Abstract
Single-cell analysis techniques are frequently used to characterize and detect cell populations in biological samples. The latest advances in multicolor flow cytometry and mass cytometry enable measurement of dozens of parameters per cell in thousands of cells per second. This has led to bottlenecks in data analysis, since traditional gating techniques are insufficient for these large, high-dimensional data sets. To address this, major efforts have been made to develop automated analysis methods. A key step in automated analysis is the use of clustering methods to detect high-dimensional clusters representing cell populations. Here, we have performed an up-to-date, comprehensive, extensible comparison of clustering methods for detecting cell populations in high-dimensional flow and mass cytometry data, including several new methods that were not yet available during previous comparisons. We evaluated clustering methods using four publicly available data sets containing major immune cell populations as well as specific rare populations, with population identities available from manual gating. The comparisons revealed that FlowSOM (with optional meta-clustering but without automatic selection of the number of clusters) performed well across all data sets, and had among the fastest runtimes. We recommend FlowSOM as a first choice for analyzing new data sets. In particular, the fast runtimes enable interactive, exploratory analyses on a standard laptop. Several methods were sensitive to random starts when detecting rare cell populations, indicating that multiple random starts should be used in these cases. Our results provide a guide for researchers deciding between clustering methods for analyzing data sets from high-dimensional flow and mass cytometry experiments. R scripts to reproduce all analyses are available from GitHub (https://github.com/lmweber/cytometry-clustering-comparison), and preprocessed data files are available from FlowRepository (FR-FCM-ZZPH), allowing our comparisons to be extended to include new clustering methods and reference data sets.
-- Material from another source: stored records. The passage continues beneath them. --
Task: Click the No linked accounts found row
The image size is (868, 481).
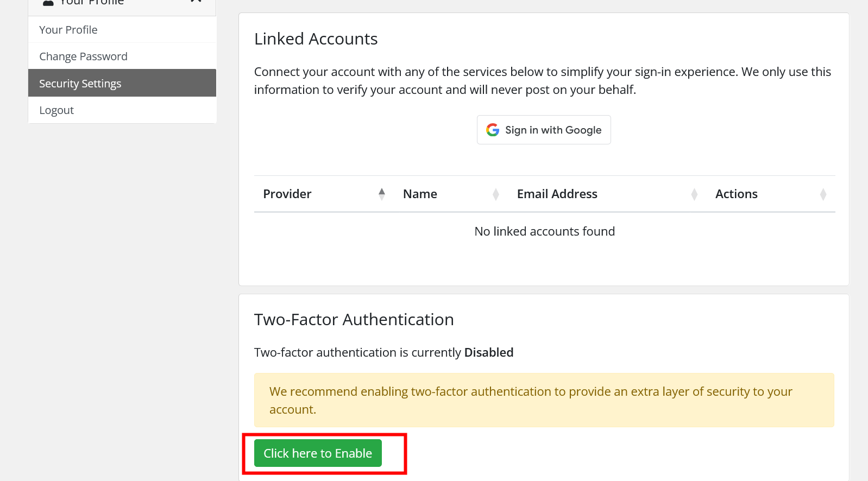Action: pyautogui.click(x=544, y=231)
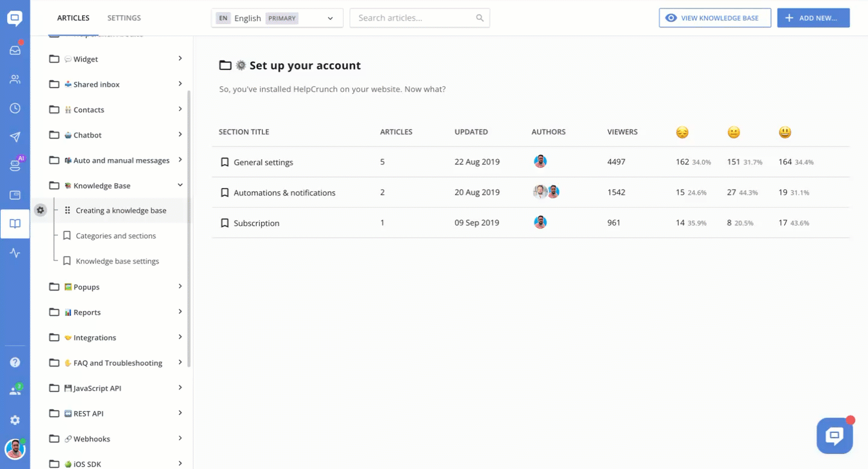The height and width of the screenshot is (469, 868).
Task: Click the gear icon beside Creating a knowledge base
Action: (x=40, y=210)
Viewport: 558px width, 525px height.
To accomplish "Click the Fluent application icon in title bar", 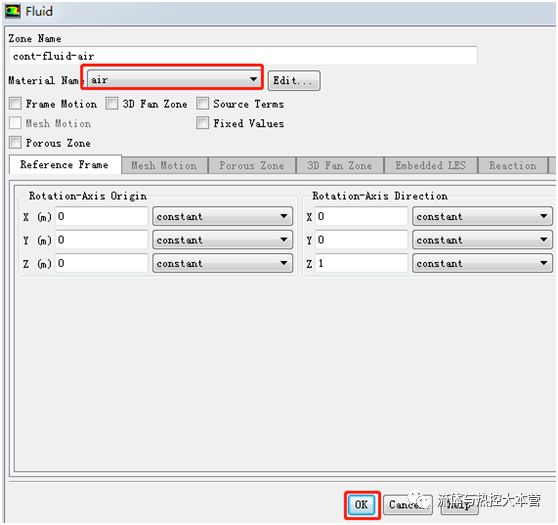I will 12,11.
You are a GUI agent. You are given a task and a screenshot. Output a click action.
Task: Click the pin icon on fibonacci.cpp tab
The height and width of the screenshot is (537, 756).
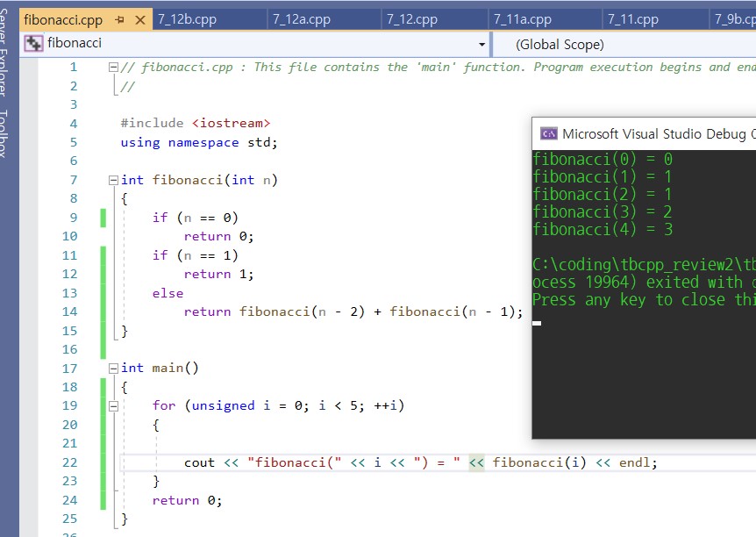[x=120, y=19]
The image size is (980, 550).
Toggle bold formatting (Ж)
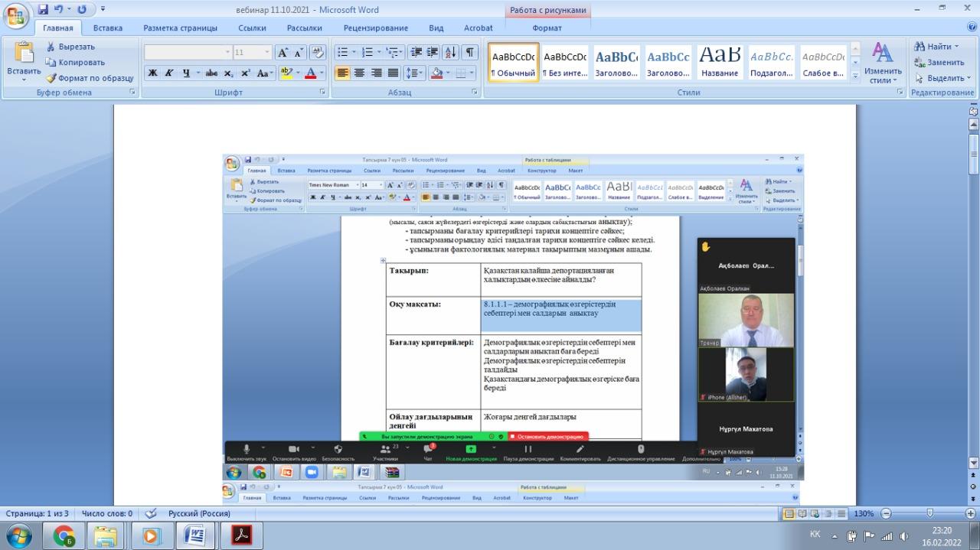(152, 73)
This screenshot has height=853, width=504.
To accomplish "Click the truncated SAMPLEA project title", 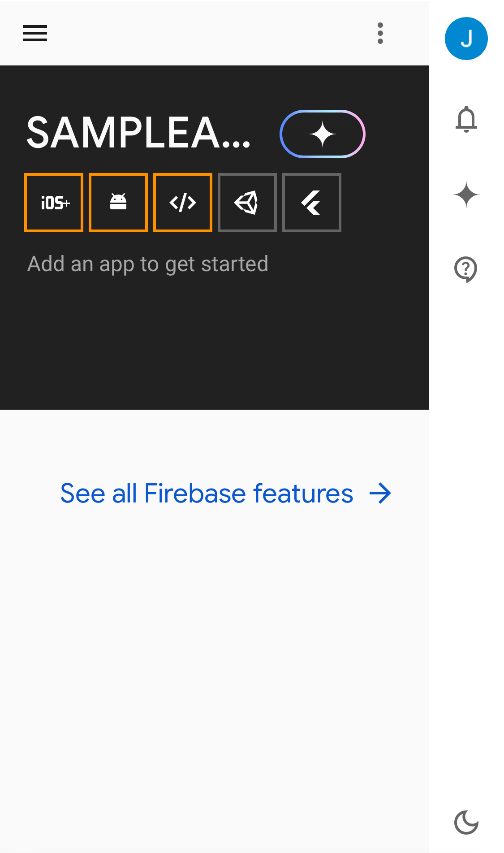I will coord(139,133).
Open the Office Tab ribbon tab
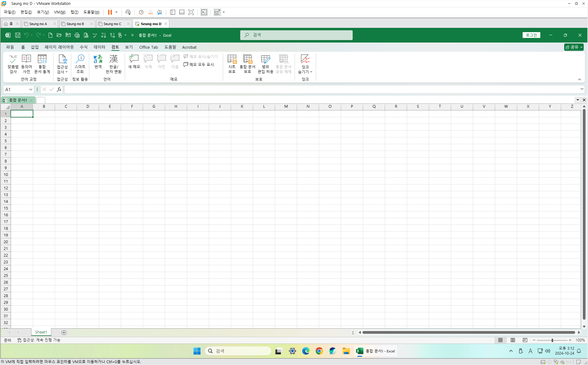 [x=149, y=47]
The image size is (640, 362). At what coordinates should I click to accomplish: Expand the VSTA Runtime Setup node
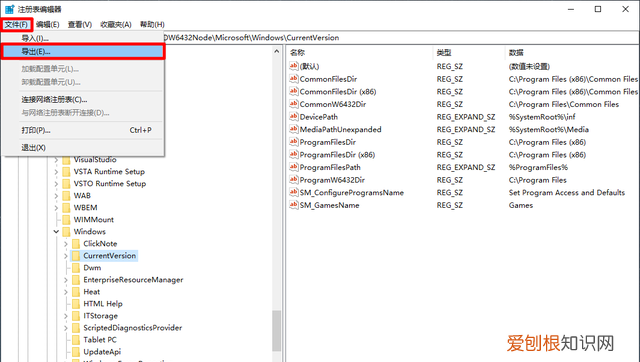tap(56, 172)
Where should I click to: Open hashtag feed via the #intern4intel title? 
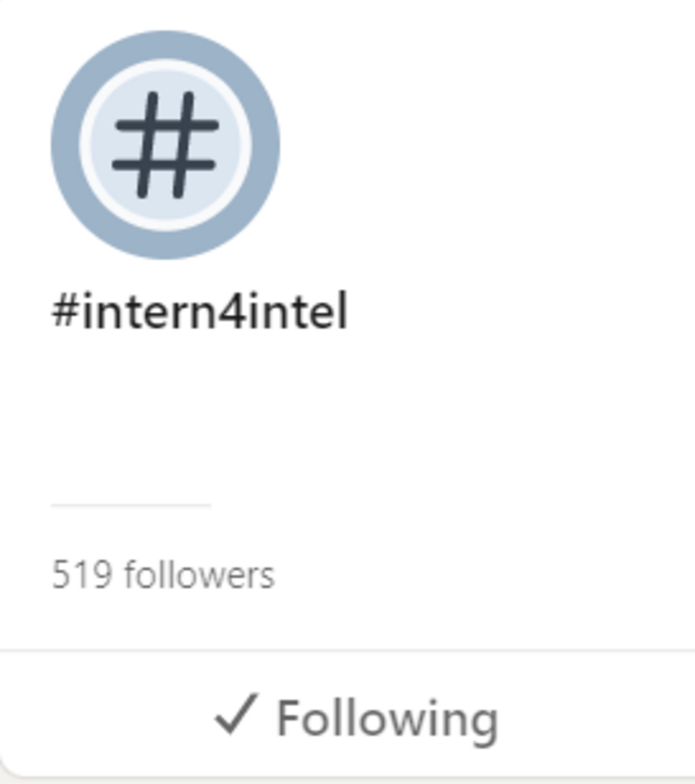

Author Summary Detecting cell types or populations is an important part of many biological experiments and medical diagnostic procedures. For example, in cancer diagnostics, tumor subtypes may be identified by the presence of certain cell types, while in vaccine research, the success of a vaccine may be inferred from the frequency of activated immune cells. Flow cytometry and mass cytometry are technologies used to identify cell populations by measuring the expression of characteristic proteins on cell surfaces or within cells. With the latest advances, dozens of proteins can be measured for each cell, precisely characterizing the diversity of cell types present. However, this leads to challenges in data analysis. Recently, significant efforts have been made to develop automated analysis methods, many of which rely on clustering methods to detect groups of similar cells. Here, we have compared the performance of available clustering methods, using several publicly available data sets as benchmarks. The results provide guidance to researchers trying to decide which method to use when analyzing data sets. By helping researchers choose appropriate data analysis methods, this work will improve confidence in reported experimental results, and ultimately contribute to broader adoption of these state-of-the-art technologies for applications in biology and medicine.